In 2019, in separate filings before the Manitoba Securities Commission and a Manitoba Provincial Court judge, Rabb admitted to misappropriating funds.
The Securities Commission revoked Rabb’s license and then banned him for life a settlement agreement was signed He said he defrauded investors at his company, Winpark Dorchester Properties — later named Alderman Capital Corporation — out of more than $421,000.
These methods of embezzlement were not overly sophisticated… It is quite surprising that Mr.

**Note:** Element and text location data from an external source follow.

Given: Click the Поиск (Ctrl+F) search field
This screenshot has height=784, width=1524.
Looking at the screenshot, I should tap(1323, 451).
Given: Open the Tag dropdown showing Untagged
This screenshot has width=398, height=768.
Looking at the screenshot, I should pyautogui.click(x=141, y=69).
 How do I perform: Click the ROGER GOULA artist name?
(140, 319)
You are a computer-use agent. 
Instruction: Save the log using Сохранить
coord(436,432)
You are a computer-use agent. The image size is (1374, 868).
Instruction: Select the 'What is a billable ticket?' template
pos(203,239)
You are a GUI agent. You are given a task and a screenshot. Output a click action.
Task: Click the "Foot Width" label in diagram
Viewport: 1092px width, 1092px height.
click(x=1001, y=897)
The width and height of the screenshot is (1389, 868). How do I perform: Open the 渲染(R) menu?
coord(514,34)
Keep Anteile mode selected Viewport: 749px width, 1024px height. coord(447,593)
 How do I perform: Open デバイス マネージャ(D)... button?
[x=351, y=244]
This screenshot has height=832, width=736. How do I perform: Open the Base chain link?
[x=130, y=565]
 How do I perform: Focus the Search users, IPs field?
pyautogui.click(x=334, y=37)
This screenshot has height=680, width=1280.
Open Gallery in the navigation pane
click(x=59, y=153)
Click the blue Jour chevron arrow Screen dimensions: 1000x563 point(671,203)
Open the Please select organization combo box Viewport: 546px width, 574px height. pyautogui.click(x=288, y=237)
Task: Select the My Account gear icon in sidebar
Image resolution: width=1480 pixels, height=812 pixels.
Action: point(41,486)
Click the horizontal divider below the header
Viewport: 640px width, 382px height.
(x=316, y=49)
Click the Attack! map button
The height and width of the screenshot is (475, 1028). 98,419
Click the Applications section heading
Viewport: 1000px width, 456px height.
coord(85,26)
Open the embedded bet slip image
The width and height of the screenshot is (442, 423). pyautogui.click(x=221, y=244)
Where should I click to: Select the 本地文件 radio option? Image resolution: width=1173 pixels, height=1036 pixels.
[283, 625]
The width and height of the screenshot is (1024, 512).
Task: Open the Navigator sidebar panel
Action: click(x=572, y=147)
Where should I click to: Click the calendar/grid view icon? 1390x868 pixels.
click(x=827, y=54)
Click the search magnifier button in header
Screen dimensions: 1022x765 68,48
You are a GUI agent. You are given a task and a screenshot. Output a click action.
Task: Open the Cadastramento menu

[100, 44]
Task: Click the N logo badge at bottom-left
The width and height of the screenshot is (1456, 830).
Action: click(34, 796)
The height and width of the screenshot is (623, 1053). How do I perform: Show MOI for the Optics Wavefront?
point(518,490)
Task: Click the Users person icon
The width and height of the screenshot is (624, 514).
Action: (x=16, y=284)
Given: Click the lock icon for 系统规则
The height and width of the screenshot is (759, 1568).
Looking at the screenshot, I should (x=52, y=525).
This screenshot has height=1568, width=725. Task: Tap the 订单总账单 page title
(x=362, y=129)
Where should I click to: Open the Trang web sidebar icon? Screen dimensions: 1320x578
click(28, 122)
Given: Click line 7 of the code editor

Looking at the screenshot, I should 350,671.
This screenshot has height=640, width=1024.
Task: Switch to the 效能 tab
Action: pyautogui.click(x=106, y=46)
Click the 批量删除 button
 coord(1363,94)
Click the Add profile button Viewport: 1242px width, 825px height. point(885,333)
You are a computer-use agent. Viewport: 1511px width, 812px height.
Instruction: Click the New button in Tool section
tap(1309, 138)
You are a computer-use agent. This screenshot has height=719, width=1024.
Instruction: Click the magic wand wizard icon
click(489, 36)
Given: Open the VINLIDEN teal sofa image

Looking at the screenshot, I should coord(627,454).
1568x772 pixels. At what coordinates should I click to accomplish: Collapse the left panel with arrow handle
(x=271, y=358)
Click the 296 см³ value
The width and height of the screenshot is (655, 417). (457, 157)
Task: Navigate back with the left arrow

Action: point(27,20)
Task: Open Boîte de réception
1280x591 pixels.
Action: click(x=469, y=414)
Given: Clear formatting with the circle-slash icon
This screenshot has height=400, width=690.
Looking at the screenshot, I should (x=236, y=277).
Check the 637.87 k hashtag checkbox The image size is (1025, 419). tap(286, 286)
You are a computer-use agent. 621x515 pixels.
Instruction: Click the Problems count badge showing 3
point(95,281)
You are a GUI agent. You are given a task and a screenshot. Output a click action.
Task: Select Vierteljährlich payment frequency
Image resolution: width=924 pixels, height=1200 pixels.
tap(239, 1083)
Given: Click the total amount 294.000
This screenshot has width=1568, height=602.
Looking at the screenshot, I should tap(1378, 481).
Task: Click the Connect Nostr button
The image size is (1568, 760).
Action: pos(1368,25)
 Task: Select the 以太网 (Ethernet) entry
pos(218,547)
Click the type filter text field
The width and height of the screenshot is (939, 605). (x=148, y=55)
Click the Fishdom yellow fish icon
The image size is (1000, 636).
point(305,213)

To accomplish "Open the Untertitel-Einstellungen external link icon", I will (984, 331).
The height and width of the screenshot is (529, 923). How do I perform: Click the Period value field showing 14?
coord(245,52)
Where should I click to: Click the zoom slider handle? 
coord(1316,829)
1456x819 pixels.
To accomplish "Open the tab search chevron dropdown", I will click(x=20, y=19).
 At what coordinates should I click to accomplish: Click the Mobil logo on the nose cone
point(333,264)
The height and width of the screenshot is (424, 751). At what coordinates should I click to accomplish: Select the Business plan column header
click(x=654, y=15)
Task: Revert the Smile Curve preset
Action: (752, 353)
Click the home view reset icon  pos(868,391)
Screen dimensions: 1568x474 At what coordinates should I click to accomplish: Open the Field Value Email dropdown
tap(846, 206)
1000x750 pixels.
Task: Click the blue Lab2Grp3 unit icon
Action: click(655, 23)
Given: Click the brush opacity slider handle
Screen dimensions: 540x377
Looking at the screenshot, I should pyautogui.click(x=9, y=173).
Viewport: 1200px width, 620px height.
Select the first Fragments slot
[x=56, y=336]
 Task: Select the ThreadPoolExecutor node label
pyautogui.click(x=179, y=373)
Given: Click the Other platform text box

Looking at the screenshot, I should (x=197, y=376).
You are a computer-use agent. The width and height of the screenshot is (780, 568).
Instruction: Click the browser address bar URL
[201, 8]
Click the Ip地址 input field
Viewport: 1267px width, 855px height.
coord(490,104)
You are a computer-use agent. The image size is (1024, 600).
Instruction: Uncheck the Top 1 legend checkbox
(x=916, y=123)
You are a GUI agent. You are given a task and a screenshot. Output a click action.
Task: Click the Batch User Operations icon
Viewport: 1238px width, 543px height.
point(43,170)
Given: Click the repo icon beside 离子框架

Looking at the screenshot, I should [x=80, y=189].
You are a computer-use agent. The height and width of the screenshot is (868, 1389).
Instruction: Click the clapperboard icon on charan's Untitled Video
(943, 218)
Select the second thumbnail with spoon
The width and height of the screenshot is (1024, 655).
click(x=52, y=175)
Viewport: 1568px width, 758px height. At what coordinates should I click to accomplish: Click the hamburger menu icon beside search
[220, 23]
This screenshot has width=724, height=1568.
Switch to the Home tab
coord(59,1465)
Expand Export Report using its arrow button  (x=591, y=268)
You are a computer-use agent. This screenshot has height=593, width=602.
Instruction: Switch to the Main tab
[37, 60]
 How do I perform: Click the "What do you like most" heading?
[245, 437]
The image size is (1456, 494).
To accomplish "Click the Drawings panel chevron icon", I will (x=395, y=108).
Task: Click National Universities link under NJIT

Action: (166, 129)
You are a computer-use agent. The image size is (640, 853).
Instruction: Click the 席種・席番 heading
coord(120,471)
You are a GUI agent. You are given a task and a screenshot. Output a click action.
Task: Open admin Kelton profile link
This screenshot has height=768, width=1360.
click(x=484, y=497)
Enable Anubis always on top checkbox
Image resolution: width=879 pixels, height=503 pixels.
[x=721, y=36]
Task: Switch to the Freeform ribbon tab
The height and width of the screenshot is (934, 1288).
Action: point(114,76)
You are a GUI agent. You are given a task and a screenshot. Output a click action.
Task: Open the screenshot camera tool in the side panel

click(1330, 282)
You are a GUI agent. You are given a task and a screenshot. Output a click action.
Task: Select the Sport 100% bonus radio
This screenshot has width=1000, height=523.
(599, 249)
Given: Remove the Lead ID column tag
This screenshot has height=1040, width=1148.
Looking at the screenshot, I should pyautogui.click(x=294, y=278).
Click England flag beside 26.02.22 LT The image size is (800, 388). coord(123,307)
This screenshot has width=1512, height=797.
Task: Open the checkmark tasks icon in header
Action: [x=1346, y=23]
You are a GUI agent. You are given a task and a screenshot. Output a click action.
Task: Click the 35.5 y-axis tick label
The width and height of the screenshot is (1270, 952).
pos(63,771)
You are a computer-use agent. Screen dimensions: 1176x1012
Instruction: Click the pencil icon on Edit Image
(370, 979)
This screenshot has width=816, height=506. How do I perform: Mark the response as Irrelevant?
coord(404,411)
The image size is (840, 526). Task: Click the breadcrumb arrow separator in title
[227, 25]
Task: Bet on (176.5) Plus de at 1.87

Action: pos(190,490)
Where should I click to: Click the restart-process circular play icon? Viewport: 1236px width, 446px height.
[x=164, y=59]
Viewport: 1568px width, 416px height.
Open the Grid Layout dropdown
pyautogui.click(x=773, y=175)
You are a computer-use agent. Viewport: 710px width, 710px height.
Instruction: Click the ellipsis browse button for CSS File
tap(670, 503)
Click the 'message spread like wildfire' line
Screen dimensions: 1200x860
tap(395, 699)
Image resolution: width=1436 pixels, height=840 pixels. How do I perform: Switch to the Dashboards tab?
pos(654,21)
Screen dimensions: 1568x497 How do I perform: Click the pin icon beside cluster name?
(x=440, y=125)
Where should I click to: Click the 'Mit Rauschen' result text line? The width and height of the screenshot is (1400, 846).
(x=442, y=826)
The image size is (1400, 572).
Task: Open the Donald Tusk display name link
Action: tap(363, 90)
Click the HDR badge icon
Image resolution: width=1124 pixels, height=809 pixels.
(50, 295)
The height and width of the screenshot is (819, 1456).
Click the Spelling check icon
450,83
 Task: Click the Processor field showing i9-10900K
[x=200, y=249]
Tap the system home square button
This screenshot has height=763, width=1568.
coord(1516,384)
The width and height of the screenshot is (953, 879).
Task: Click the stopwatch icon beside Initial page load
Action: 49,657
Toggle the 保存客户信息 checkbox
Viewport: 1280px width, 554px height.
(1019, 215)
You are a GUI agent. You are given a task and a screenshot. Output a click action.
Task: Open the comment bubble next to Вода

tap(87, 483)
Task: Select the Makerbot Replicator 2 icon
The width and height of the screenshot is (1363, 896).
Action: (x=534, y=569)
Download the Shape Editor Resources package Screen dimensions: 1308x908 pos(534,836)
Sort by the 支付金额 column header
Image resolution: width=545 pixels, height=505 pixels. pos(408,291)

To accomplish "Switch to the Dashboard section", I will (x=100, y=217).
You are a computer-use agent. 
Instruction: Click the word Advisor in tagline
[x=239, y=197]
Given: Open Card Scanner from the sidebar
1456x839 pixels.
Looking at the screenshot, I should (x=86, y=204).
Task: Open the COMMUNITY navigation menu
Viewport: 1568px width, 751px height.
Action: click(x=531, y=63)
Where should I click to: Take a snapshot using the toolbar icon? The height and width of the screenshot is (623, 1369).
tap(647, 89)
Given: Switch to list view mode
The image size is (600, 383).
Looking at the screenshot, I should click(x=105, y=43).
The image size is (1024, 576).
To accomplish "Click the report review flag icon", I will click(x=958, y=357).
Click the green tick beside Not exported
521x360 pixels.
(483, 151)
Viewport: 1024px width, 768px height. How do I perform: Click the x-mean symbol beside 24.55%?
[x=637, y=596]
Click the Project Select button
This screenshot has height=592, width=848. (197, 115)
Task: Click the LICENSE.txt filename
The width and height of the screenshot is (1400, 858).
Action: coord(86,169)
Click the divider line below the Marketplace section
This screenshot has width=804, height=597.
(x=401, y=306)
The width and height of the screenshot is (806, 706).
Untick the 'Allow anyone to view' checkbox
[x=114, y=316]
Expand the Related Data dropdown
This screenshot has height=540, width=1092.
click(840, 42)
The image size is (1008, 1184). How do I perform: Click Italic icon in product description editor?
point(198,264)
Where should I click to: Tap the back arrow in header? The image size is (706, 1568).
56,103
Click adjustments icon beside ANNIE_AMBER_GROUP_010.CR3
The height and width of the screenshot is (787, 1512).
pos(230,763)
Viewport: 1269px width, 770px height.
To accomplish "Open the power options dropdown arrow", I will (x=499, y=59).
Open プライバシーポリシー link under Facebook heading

Rabb was able to continue his pattern of deception as long as he did.– Law Society of Manitoba decision reasons
That agreement said Rabb used money from escrow accounts belonging to approximately 50 properties managed by Winpark to pay for work on his home, his girlfriend’s home and an employee’s cottage.
To cover this up, the bills would then be booked as work on the Winpark properties and split between different bills.
Rabb or another Winpark director also asked contractors to create fake invoices, remove addresses from receipts and change the locations of construction sites on documentation, the 2019 agreement said.
Rabb’s submission to the bar asked the regulator to allow him to resign rather than disfellowship him – either way he would be barred from practicing law and the latter option carries more stigma.
Mitigating factors argued
Mitigating factors cited were Rabb’s lack of a criminal record, his cooperation with the disciplinary process and remorse for his actions, and the fact that he returned all misused money and associated fines.
Rabb’s submission also said that at the time of the misconduct he was “prone to misconduct” because he was under extreme stress related to depression, anxiety and concerns about family problems and his loss of status as a successful businessman.
The bar found that given the circumstances of the case, Rabb had the option to resign, “within the realm of reasonable outcome.”
“The bottom line is that Mr. Rabb will no longer be able to practice law in Manitoba or anywhere else,” the decision said, adding the outcome will uphold public confidence in the legal profession and the duty of the Bar Association to protect the public interest.